| People check the sence of last night's blast in Kirkuk, Iraq, June 10, 2013. (Xinhua/Dena Assad)
by Jamal Hashim
BAGHDAD, July 2 (Xinhua) -- The death toll among civilians have been noticeably increasing during the past few months as Iraq grapples with political crisis and anti-government rallies.
The violence ranged from targeting security forces, officials and civilians from the country's Shiite, Sunni and Kurdish communities, mostly in north and west of the Iraqi capital of Baghdad.
A review to the monthly death tolls for the past few months shows that the death toll among civilians had increased sharply starting from March when the Iraqi authorities announced that 229 civilians will killed in violence, about 50 percent of the total death toll of 456 people.
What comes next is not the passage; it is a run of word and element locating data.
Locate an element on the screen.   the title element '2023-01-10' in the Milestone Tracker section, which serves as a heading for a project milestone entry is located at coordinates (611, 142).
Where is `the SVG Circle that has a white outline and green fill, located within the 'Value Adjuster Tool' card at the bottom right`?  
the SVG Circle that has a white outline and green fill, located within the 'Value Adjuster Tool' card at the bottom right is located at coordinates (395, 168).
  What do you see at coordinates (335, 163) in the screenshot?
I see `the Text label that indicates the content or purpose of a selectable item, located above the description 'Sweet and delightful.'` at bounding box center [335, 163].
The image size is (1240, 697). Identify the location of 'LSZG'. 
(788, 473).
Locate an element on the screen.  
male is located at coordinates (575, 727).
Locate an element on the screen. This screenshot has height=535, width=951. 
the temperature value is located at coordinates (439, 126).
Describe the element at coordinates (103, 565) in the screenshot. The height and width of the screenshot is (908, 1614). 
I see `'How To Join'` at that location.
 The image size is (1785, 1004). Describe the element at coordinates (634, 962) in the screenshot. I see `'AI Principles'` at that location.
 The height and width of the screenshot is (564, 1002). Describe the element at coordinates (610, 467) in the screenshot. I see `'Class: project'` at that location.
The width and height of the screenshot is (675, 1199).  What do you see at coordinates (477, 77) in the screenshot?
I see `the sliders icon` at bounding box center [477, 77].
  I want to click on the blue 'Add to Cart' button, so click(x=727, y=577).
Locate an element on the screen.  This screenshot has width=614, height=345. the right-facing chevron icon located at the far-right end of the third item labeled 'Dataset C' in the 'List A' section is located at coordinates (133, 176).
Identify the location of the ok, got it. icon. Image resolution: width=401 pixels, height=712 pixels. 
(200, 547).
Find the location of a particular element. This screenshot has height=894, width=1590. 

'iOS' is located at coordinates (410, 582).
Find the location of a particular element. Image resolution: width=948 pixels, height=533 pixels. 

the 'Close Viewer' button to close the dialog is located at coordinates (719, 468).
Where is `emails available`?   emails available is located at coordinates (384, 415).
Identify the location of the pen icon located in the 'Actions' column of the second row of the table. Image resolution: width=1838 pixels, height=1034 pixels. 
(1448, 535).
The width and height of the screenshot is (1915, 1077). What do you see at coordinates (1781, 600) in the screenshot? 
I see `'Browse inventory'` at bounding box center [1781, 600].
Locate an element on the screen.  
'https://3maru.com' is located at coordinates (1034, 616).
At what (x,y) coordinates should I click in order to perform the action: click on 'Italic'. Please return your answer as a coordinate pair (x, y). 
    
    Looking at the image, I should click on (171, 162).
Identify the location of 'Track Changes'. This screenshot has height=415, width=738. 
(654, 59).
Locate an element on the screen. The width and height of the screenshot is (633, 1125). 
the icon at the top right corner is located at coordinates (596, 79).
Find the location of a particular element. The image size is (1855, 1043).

In April, data from the UN Assistance Mission for Iraq (UNAMI) showed that 434 civilians were killed in the month, while in May the percentage of civilian deaths was about 75 percent, or 782 civilians out of 1045 people killed in various clashes, which was the highest level of deaths in Iraq since 2008.
In June, the civilian death toll was about 73 percent of total deaths, almost the same percentage of April despite that the total death toll was less than that of April, according to a statement by UNAMI which put the toll at 761 killed during the month, including 544 civilians.
Most of the violent incidents have been claimed by al-Qaida front group in Iraq, particularly the deadly suicide bombings, and many other attacks were attributed to reprisal sectarian killings as well as some political motivated crimes.
The spike of the toll in May which exceeded 1,000 people pushed UNAMI to urge the Iraqi political leaders to act immediately to stop the bloodshed and to protect the civilians.
The politicians must "act immediately to engage in dialogue to resolve the political problems and not let the terrorists benefit from the differences," UNAMI said in a statement. Sabah al-Sheikh, an Iraqi expert in politics, told Xinhua that " political division is a major factor for sectarian and ethnic polarization in the Iraqi society, which will naturally turn into a breeding ground for violence in the country."
In a bid to contain the country's slide into an all-out sectarian strife, some top politicians from different Iraqi factions, including Prime Minister Nuri al-Maliki, a Shiite, Parliament Speaker Osama al-Nujaifi, a Sunni, and the Kurdish Maliki's deputy Roj Nuri Shawis, held a meeting on June 1 at the office of the Shiite leader Ammar al-Hakim, head of the Islamic Supreme Council of Iraq (ISCI), to discuss the means to end political differences.
The meeting was a sign of breakthrough in the country's political deadlock, but it only yielded limited results on the ground, as violence in June was reduced from 1,045 people killed to 761, and people in Baghdad noticed that some militias which appeared by the spike of violence have again kept low profile.
However, sporadic waves of massive attacks and daily killings continued, as gunmen focused this time on targeting coffee shops, restaurants, football pitches, markets, funeral tents and mosques of both Shiite and Sunni communities.
"Attacks on pure civilian targets are easy and effective because the security forces cannot protect all places and people would get mad by such deadly bombings in public places," al-Sheikh said.